NOW WE HAVE THE INTERESTING QUESTION OF
HOW THE POLITICS OF ABORTION FIT IN, OR DON'T
MELANIE THERNSTROM: One interesting reversal from the stereotypes—that liberals are compassionate and conservatives aren’t—that you write about in the book is the conservative notion that a fetus can feel pain during an abortion. It’s hard to believe that this position can get anywhere, because there’s a strong scientific consensus that a fetus doesn’t experience pain in the way that people do. The parts of the brain like the limbic system that allow humans and other higher mammals to generate an experience of pain and suffering haven’t developed in a fetus.

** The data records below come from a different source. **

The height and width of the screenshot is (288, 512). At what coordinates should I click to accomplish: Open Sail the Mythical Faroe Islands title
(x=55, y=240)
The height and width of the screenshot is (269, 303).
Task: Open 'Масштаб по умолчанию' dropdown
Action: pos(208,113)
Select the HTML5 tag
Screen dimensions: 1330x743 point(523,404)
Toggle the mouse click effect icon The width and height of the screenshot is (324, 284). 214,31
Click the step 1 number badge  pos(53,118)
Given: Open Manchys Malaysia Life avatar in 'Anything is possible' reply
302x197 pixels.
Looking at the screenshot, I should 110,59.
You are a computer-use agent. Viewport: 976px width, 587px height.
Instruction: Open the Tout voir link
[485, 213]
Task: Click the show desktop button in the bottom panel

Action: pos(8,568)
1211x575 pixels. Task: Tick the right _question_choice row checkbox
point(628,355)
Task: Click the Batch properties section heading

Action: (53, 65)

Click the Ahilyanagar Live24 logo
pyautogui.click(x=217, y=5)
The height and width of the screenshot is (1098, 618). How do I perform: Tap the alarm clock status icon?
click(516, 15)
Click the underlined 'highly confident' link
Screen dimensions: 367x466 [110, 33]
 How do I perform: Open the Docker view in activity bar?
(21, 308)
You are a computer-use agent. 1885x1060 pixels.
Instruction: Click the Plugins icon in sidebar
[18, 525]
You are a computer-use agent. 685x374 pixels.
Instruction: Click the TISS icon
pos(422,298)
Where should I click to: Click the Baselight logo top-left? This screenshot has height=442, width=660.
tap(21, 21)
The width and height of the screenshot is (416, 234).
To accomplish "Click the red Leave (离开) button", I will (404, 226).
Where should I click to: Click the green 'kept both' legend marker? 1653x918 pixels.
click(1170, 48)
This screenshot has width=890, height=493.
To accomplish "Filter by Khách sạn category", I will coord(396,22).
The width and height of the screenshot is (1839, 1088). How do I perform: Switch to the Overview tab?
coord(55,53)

KEITH WAILOO: So much of the discourse surrounding pain has limited scientific foundation, and the question of fetal pain is one of the best contemporary examples. That contention—that the fetus feels pain—is extraordinarily politically powerful. In conservative religious states, part of the effort to roll back access to abortion involves these requirements that women be told that the fetus can feel pain before they can proceed with the abortion. In the book, I explain where the idea of fetal pain originated. It goes back to the Reagan years. A film released in 1984 called The Silent Scream argued that the fetus screams—and feels pain—during an abortion. It’s that political contention that drives the fetal-pain debate. Certainly based on what we know about fetal development, neurological development, and the physiology of pain, there is no scientific basis for this claim. But little of this cultural politics of pain revolves around actual science. Here was a president who was being bashed by liberals for ignoring people in pain, and this allowed him to say that he did feel compassion for a particular class of “person” and a particular kind of pain. It became an important and effective political argument regardless of the scientific underpinnings.
I GUESS WHAT I KEEP THINKING HERE --
is that while the subject seems to be attitudes toward pain, it maybe would rather be about other things, things which drive those attitudes. Note, for example, that the "reversal from the stereotypes" reflected in the opposite liberal-conservative application of pain attitudes to abortion is strikingly similar to the reversal that's reflected in attitudes toward "life." Just as the only pain that seems to interest conservatives is fetal pain, the only "sanctity of life" they seem to revere is the fetal kind. Once the child is born, neither its life nor its pain seems to be of interest to the right-wing holier-than-thous.
It remains a fascinating subject, or subjects, this business of pain and suffering, and it's one that doesn't get talked about much. We have to start somewhere, and both of these authors clearly have a great deal to say about the subject, which might be interesting to explore in their own presentations.